Things were turning out rather well for me.  First came my promotion as deputy secretary, albeit on an ad hoc basis, dot on the due date (1 May 1977), when a temporary vacancy arose when a south Indian deputy secretary helpfully went on long home leave to help accommodate me.  He conveniently returned only after I had departed for the training programme. Then came my very first trip abroad, that too to 'dear old Blighty', for 10 weeks!

What followed was a unique pendulous movement in my career.  The government had changed even before I had left for the UK; and though the wheels of government grind slowly, they grind fine.  My mentor, the OSD to Dr Singh had moved out with the minister.  Given the twin facts of lifting of the Emergency and the change in government, the 'administrator move' had perhaps been challenged by the medical fraternity of the concerned hospitals while I was away. 

So when I returned, not only had the south Indian deputy secretary come back and ensconced himself in his position, but there was no posting as administrator in any of the hospitals waiting for me either.  The new government had scrapped the decision, which meant that when I returned, I had to rejoin on the lower post of under secretary. 

To rub salt in my wounds, the additional allowance of the post of deputy secretary, paid to me for the period I was abroad, was recovered from me, since I did not join as deputy secretary on return from UK.

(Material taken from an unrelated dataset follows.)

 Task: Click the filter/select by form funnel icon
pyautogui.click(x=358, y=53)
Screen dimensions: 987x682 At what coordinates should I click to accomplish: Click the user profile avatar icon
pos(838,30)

Since there was no possibility of a vacancy of a deputy secretary arising in the health ministry in the near future, a proposal was sent to the department of personnel to find a berth for me elsewhere.  Days turned into weeks and weeks into months, but there was no news.  In the meanwhile, the department of health would helpfully promote me to the post of deputy secretary as and when an officer went on leave.  So I underwent cyclical and iterative interchanges between under secretary and deputy secretary, from time to time. 

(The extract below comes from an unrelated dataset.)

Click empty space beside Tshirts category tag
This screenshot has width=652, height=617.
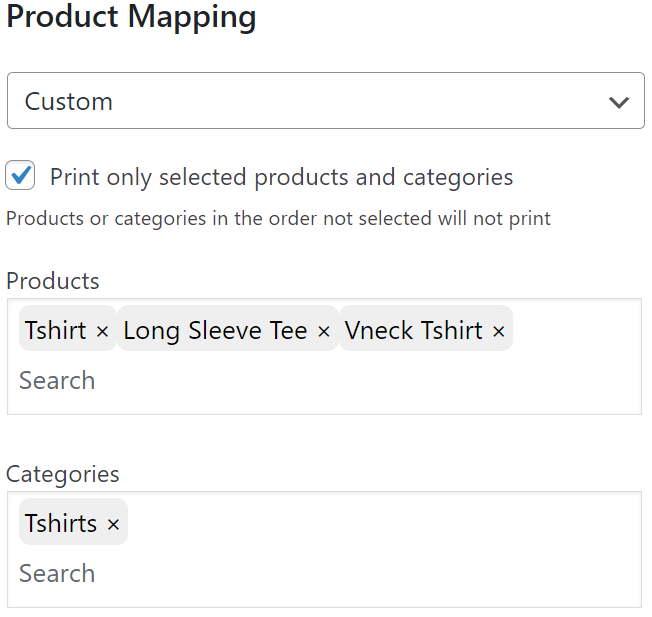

To add to my woes, my younger son, all of four years, decided to take a short cut from our second floor flat in Asia House, Kasturba Gandhi Marg to the ground floor, by sliding down the railing of the staircase (as he had seen some older children doing it).  He fell in no time, crashing to the ground and broke his crown.  We were in and out of hospitals (Ram Manohar Lohia and AIIMS, this time) for next three months. 

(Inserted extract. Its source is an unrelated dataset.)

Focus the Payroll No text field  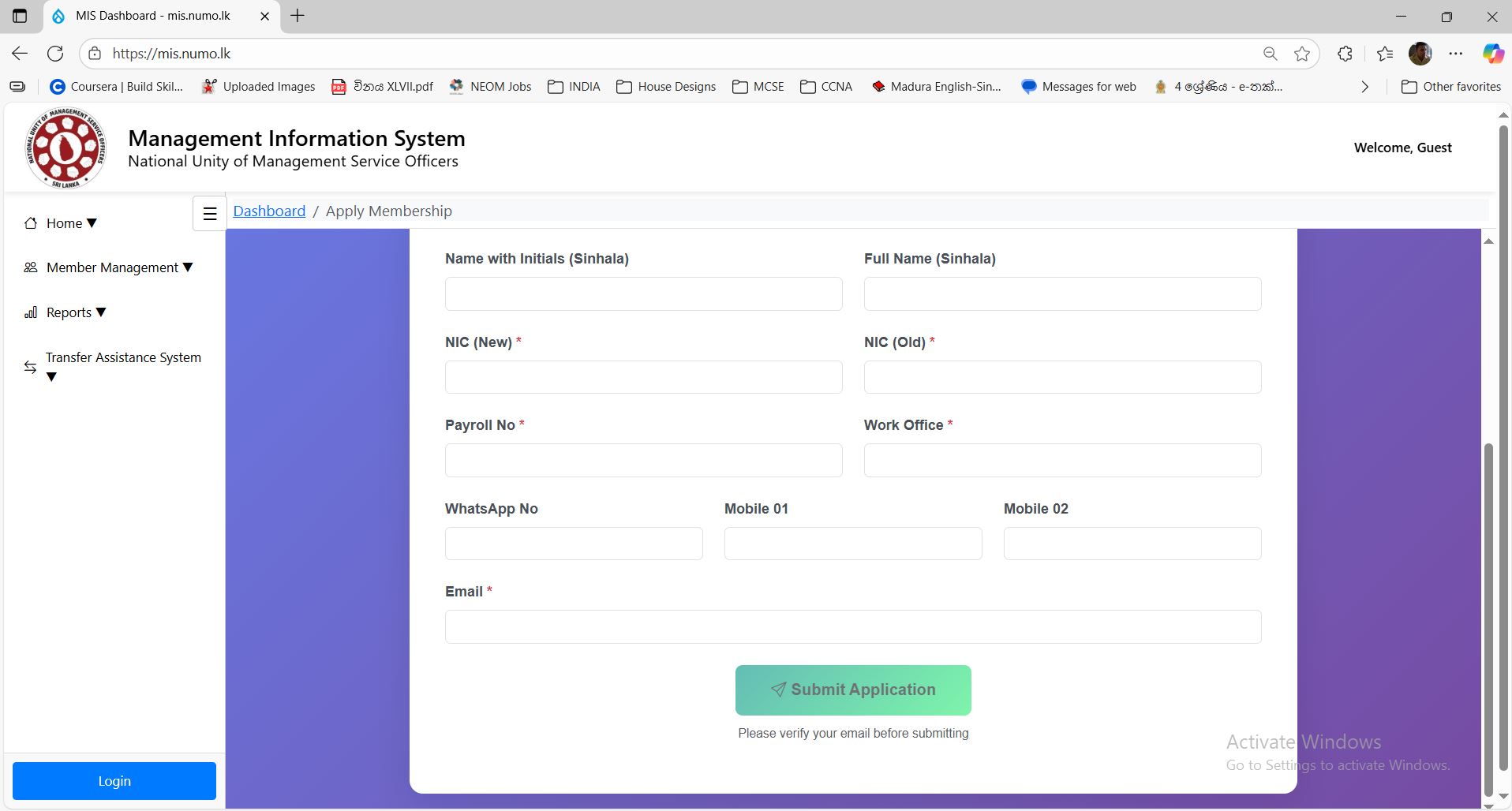point(643,461)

I was on leave and occasionally visited the department of personnel to check the developments relating to my career's progression.  I met the secretary, department of personnel too in desperation; he was a senior colleague from my cadre of Andhra Pradesh. He promised to do his best and get me a 'good' posting.  He told me that a useless post of a deputy secretary had been lying vacant in his own department for over seven months, and advised me not to take it.
 
A little over a year after this saga began on 1 May 1977, I received two letters from two different divisions of the department of personnel, almost on the same day.  One of them informed me that my three year tenure as under secretary to government of India was coming to an end soon, and wanted me to apprise them whether I would like to report back to the state government of Andhra Pradesh immediately or would I like to avail of some leave before reversion. 

The other letter gave me the good news that I had been posted as deputy secretary in the department of personnel, to the same post which the secretary of the department had described as 'useless' a few months ago  - deputy secretary (Vigilance-II).  My tenure too had been extend by one year. 
 
When I joined the department of personnel, the secretary had changed.  Later, through a fortuitous coincidence, I happened to see the file relating to my posting in the department of personnel and found that my benefactor had already signed the file approving the proposal to post me as deputy secretary (Vigilance-II), even when he was describing the post as 'useless' and promising to get me a 'good' posting.